» ВЫБРАННЫЙ ТЕКСТ
Я слушаю его и вспоминаю нашу встречу с Рослым в 1942 году под Моздоком. Мы тогда вместе наблюдали за боем, происходившим в долине Терека. А вечером он устроил меня на ночлег в селе Верхние Ачалуки вместе с капитаном Бобровым — командиром батальона, который только что был выведен в резерв после кровопролитной схватки в Чеченской балке. Капитан оказался человеком уравновешенным и откровенным. Я заметил, что он необыкновенно спокойно относился ко всем событиям на фронте. Прикрыв один глаз и лукаво улыбаясь, он говорил: «Вот когда мы с вами встретимся в Берлине…» Откровенно говоря, мне его обещания казались слишком далекой перспективой, но я молчал. Как-то на рассвете я проснулся от какого-то шороха. В комнате было еще темно, но капитан уже не спал. С коптилкой в руках он стоял на коленях и что-то рассматривал. На полу лежала карта, не похожая на наши полевые. Это был простейший план Берлина.
В 1942 году Бобров изучал главные улицы и площади германской столицы. Меня тогда поразила уверенность, которая жила в нем в тяжелые дни боев на Тереке. Эта вера в нашу победу помогла тысячам таких, как он, дойти до Берлина… О них и говорит генерал Берзарин.
— Трептов-парк — это уже центр Берлина, — продолжает он. — Пройдет время, и мы поставим там памятник нашим героям. Не забудем и Оберемченко…
Берзарина срочно вызвали в штаб фронта, и мы распрощались.
Позже стало известно, что командование 1-го Белорусского фронта назначило Николая Эрастовича Берзарина комендантом и начальником гарнизона Берлина. Выбор был сделан не случайно: Берзарин был человеком исключительно душевным, в его глазах всегда теплилась улыбка, он умел сочетать в себе организованность и дисциплину с удивительной отзывчивостью.
Один из офицеров штаба рассказал, как Николай Эрастович, увидев в подъезде одного из разрушенных домов беременную женщину, подошел к ней и спросил: «Что вы так бледны?», а она ответила: «У меня, кажется, начинаются роды…» Генерал усадил ее в машину и отправил в ближайший госпиталь. На другой день, узнав, что немка родила, послал ей в госпиталь цветы…
Таким был командарм Берзарин — комендант чужого города, бывшей столицы фашистской Германии.
Гитлер и его окружение доживали последние дни в ожидании каких-то событий, которые, по их мнению, должны в корне изменить ход войны. Больше всего они уповали на возможные контакты с западными державами.
Генералы отлично понимали настроение «фюрера», а потому старались по-прежнему подробно докладывать об успехах роты и скороговоркой об отступлении армии.
Но сегодня трудно было умолчать о разгроме войск и на севере, и на востоке, и на юге. Доносившаяся орудийная стрельба все время корректировала сообщения генералов и дорисовывала тревожную картину.
На очередном «обсуждении ситуации» присутствовали обычные представители «родов войск» и один из адъютантов Кребса ротмистр Герхардт Больдт.

» ЗАПИСИ НАБОРА ДАННЫХ
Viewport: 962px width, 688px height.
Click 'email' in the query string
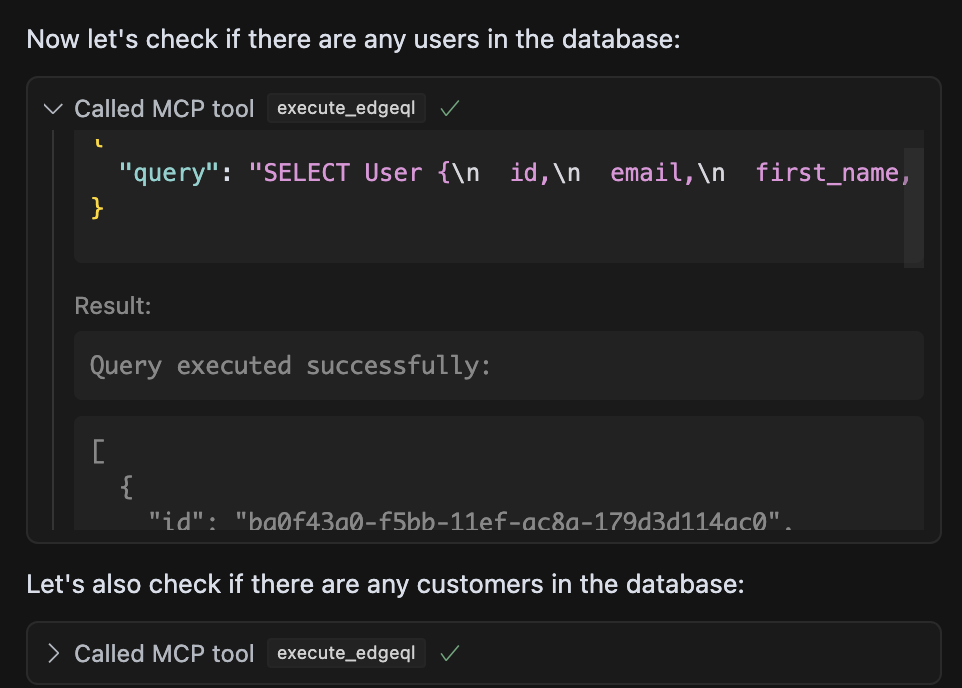pyautogui.click(x=646, y=173)
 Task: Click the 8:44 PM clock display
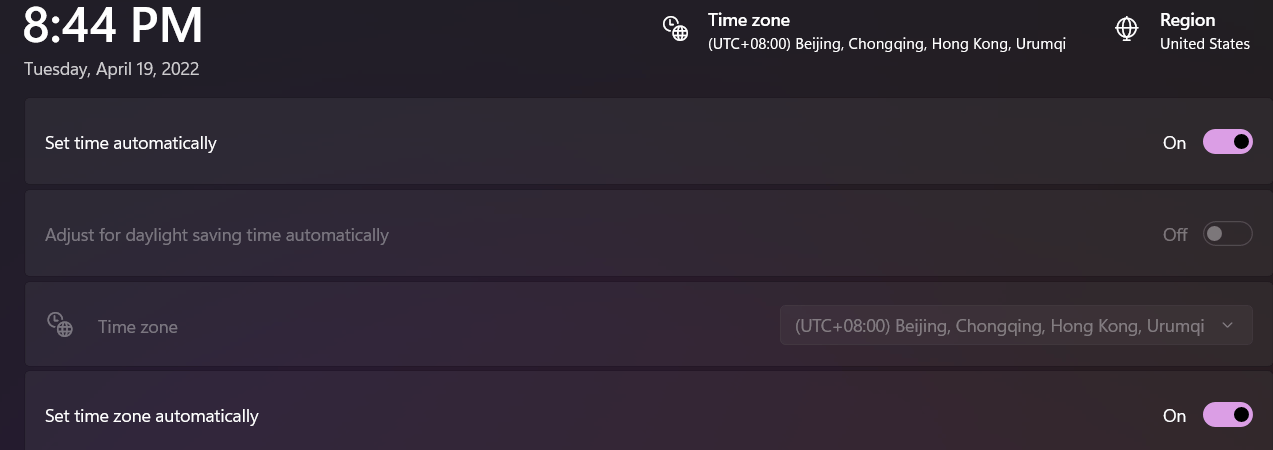point(113,26)
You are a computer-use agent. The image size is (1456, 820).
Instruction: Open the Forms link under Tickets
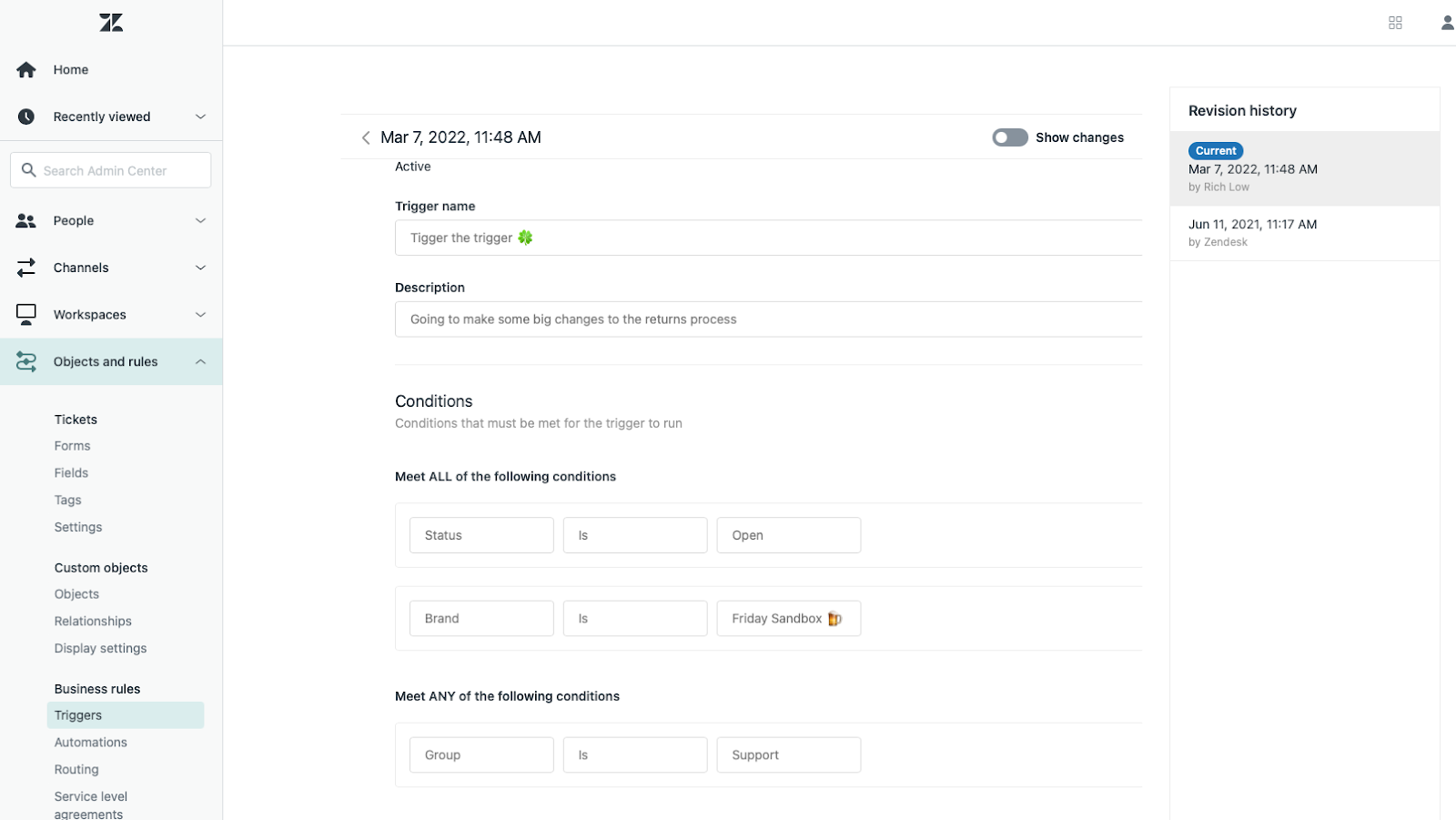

» УСЛОВИЯ ЗАДАНИЙ
**A)** Выпишите из выбранного текста отрывок от слов «Один из офицеров» до слов «с западными державами.».
**B)** Кого, согласно выбранному тексту, командование 1-го Белорусского фронта назначило комендантом и начальником гарнизона Берлина?

» РЕШЁННЫЕ ЗАДАЧИ
**A)**
Один из офицеров штаба рассказал, как Николай Эрастович, увидев в подъезде одного из разрушенных домов беременную женщину, подошел к ней и спросил: «Что вы так бледны?», а она ответила: «У меня, кажется, начинаются роды…» Генерал усадил ее в машину и отправил в ближайший госпиталь. На другой день, узнав, что немка родила, послал ей в госпиталь цветы…
Таким был командарм Берзарин — комендант чужого города, бывшей столицы фашистской Германии.
Гитлер и его окружение доживали последние дни в ожидании каких-то событий, которые, по их мнению, должны в корне изменить ход войны. Больше всего они уповали на возможные контакты с западными державами.

**B)** Комендантом и начальником гарнизона Берлина назначили Николая Эрастовича Берзарина.